Reading text —
»»

To the right, you see kind of a long, narrow rectangle. This is where the list of our presenters is and as well as the colleagues who are with us today on this webinar. The bottom right-hand smaller box that you see has a file in their called Library Essentials for CSBS. You can click right on that title and download a resources guide that Amanda and Taylor have put together for you with some links. You can follow along through that on your computer or use those links later. And Amanda and Taylor will talk about where those are located on the website, give you that information.
Sometimes folks have difficulty downloading that right from the site. No worries-- after this webinar, you'll get an email from me with a link to the recording of the session and a copy of that resource so that you can download that and keep that. With that said, I am recording the session today, so you can view it later on, share it with your colleagues. We'll archive it for future reference.
So did you have questions? Go ahead and type them in the chat. I've muted your microphones, and so if you want to share something verbally, you can use the raise hand feature at the top of your screen. That's a little dropdown box with the guy with his hand raised. If you just click on that, you will see there on the screen, raise your hand, click on that. I know you'll have something to say. I can activate your microphone.
If you're on the phone, if you would just mute in between, that would be great to avoid any background noise. So with that, again, if you have questions for me, if you're having difficulty of using Adobe, go ahead and type those into the chat, and I'll help you out as we're moving along.
So with that, I'm going to turn it over to Taylor.
Librarian1: Thank you so much, Lori. And thank everyone for joining us today. We always welcome the opportunity to meet with our faculty, and it's rare that we get to do so in this context. So thank you so much. And let me just touch on a few of our objectives today.
So we're going to start by just reviewing some general library resources and services that we want everyone to be aware of. Then, we're going to get into more subject-specific resources and services focused on CSBS. And finally, at the end of the session, we'll go into the faculty library and look at faculty-specific resources. And really, our goal in all of this is to create library advocates among the CSBS faculty just in order to provide the highest quality support to our students as we can.
So as most of you realize, most courses and pretty much all graduate-level work entails some library use, so it's always good to know who you can reach out to at the library for subject-specific support. So we definitely want to ensure lastly that you know who your respective subject liaison is. So that does it for the objectives. And with that said, I will jump right into the library home page.

««

Provided information —

»»

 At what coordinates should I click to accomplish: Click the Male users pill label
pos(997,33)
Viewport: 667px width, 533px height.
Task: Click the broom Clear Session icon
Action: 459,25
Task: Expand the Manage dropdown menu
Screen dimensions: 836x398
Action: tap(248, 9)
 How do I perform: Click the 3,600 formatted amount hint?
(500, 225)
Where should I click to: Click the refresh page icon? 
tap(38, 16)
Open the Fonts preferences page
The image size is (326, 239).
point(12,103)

««
»»

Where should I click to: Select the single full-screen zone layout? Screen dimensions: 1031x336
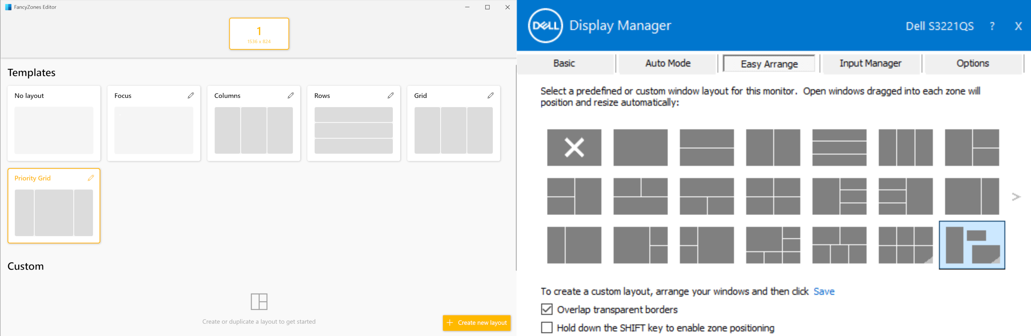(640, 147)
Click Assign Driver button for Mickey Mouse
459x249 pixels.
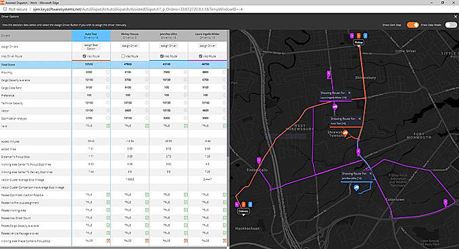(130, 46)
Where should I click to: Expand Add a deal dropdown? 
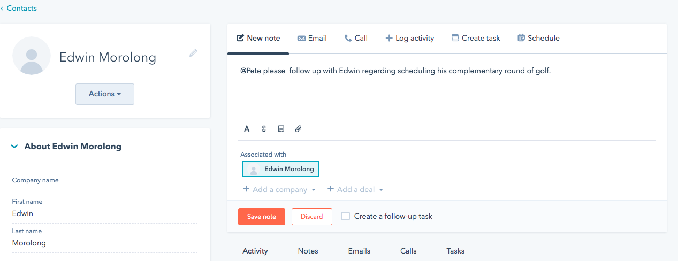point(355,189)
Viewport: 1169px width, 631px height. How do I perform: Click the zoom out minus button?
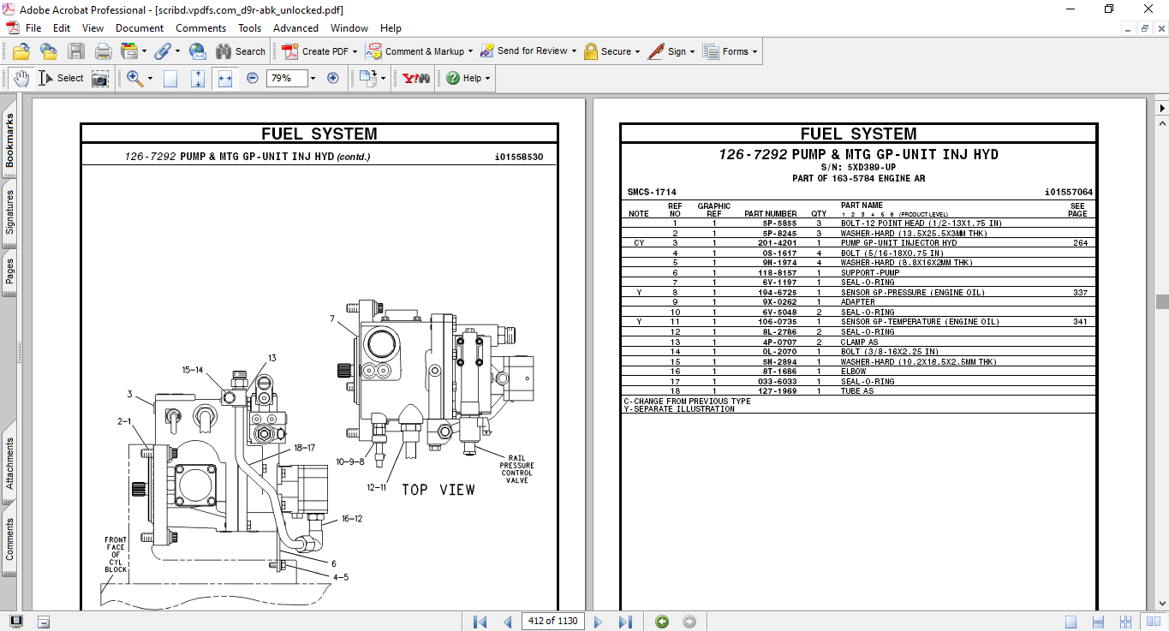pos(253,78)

««

Pick up the library webinar transcript after its final sentence and keep it going.

Is everyone seeing my screen? OK, thanks. So this is the library home page. It was redesigned at the very beginning of last year, so most of you will have used it by now. I just want to touch on a few of the most useful resources on the site, and then Amanda is going to circle back to point out some others a little bit later.
The first one being how you get in touch with us. So either you or your students-- you're going to click up here in the top right, Ask a Librarian. And this will appear. This banner will appear on any library site that you're on, any page. And if you come here, you'll see, well, for example, if there's any sort of alert about maintenance to one of our systems, you'll see that. And then you'll scroll down, and you can see all the various ways you have of contacting us.
You can email us. We do have chat hours every day. You can call in a question. And then for your doctoral students, they can schedule a research appointment, and that is a 30-minute meeting with a subject liaison in which students can troubleshoot any aspect of the search process that they're having difficulty with.
Another service I want to point out is up here at the top in this banner under Services. It is Document Delivery Service. So this is our version of in our Interlibrary Loan. Essentially, you can make a request for any material that we do not have in full text in our collections, and it will be delivered to you within seven to 10 business days. So on this site, you can read a little bit about Document Delivery Service. You can watch a quick video on how to make a request. And then, you'll sign in to do so over here on the left.
Going back to the home page here. This is where you can find your course guides. You can track them down using that course prefix and number. So come over here into Criminal Justice, and just pick one here at random. This one's a relatively short one. There's only two readings, but a lot of times, there will be a lot more than that. Any readings that the library provides access to will be linked here.
If you ever come into your course guide and find a broken link, please let us know about that. There's a link up here to report a broken link, and I think that goes straight to Course Maintenance. And you can also contact us to report that, as well, using this link.
Now sometimes, not in this particular course, but there will be additional tabs over here, too, for our assignment guides. Now, those are short guides that instruct students on how to complete an assignment that requires some more complex use of the library. So there will not be assignment guides for every assignment, but if you have an assignment in your course that you think may benefit from an assignment guide, please let us know about that, as well.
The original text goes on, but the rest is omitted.